2017-05-06 07:23

Deputy President Cyril Ramaphosa. (Leon Sadiki, City Press)

Deputy President Cyril Ramaphosa. (Leon Sadiki, City Press)

Johannesburg – Deputy President Cyril Ramaphosa has apologised to voters that boycotted the 2016 local government elections to teach the party a lesson.

“People that stayed away from voting for us in 2016 because the ANC must listen, we must listen to what our people are saying. Because if we do not listen, we will lose.

“In 2016, they stayed away and did not vote for us, they said they will teach us a lesson because we see you acting in a corrupt manner, wasting resources, stealing money and said they are going to punish us and indeed, they did punish us.
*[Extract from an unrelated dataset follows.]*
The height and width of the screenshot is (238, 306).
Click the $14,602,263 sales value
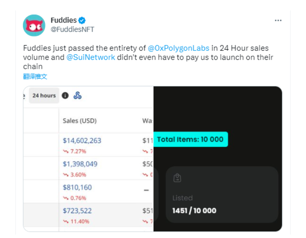coord(82,141)
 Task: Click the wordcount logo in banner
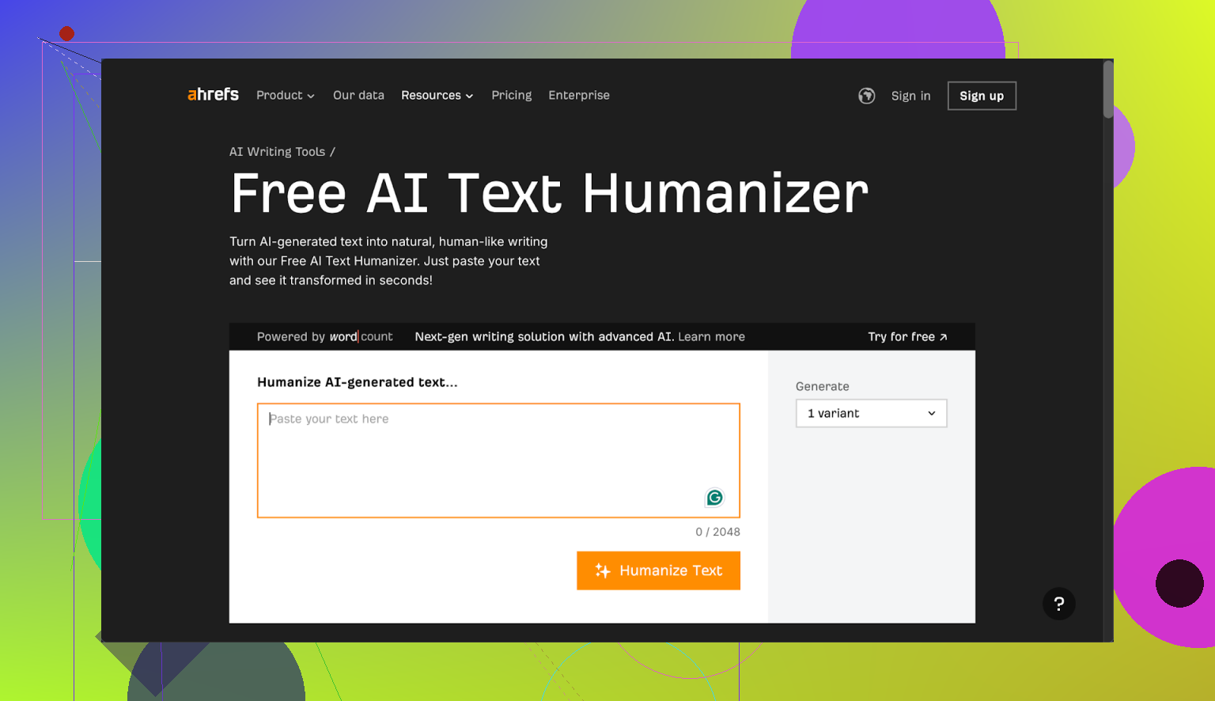pyautogui.click(x=361, y=337)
“We must reverse that, we have heard you [the voters] and we don’t want our people to punish us anymore and therefore must reclaim the ANC of [Nelson] Mandela, Oliver Tambo, Albertina Sisulu and we want it back, and want it back now.

“That was the ANC of integrity and great respect, when we have that ANC, then we will be able to change this country. We will be able to reduce poverty, unemployment and inequality,” said Ramaphosa.
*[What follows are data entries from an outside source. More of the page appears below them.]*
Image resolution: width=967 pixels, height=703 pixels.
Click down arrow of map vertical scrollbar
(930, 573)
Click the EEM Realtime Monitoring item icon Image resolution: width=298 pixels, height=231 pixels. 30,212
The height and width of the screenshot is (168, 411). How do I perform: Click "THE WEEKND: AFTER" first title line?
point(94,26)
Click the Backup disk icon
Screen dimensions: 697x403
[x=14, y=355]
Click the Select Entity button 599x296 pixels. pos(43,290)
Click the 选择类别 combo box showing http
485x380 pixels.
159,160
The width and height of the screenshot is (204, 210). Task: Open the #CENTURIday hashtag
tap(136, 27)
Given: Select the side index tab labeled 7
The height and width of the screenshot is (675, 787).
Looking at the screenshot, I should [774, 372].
ANC ‘exists to improve the lives of our people’

He was addressing the members and leadership of the region, who were joined by Dr Mathole Motshekga, his wife Minister Angie Motshekga, and Reverend Frank Chikane at the launch of the ANC’s OR Tambo Friday’s by the ANC’s Greater Midrand Zone 15 at the Ivory Park North Hall on Friday night.

He said the party did not exist to enrich anyone and did not exist to do “funny things”.

“It exists to improve the lives of our people.”

Ramaphosa said, “The ANC wants to see and do things in a radical way, now that our foundation [in 1994] is built and the platform is firm, we now want to be even more radical and change the socio-economic landscape of our country. The reason we want to do this is because many of our people are still poor.”

He said, “That is the job of the ANC, there is no one who can fix that problem other than the ANC, all those who are talking, they are dreaming,” he said in isiZulu.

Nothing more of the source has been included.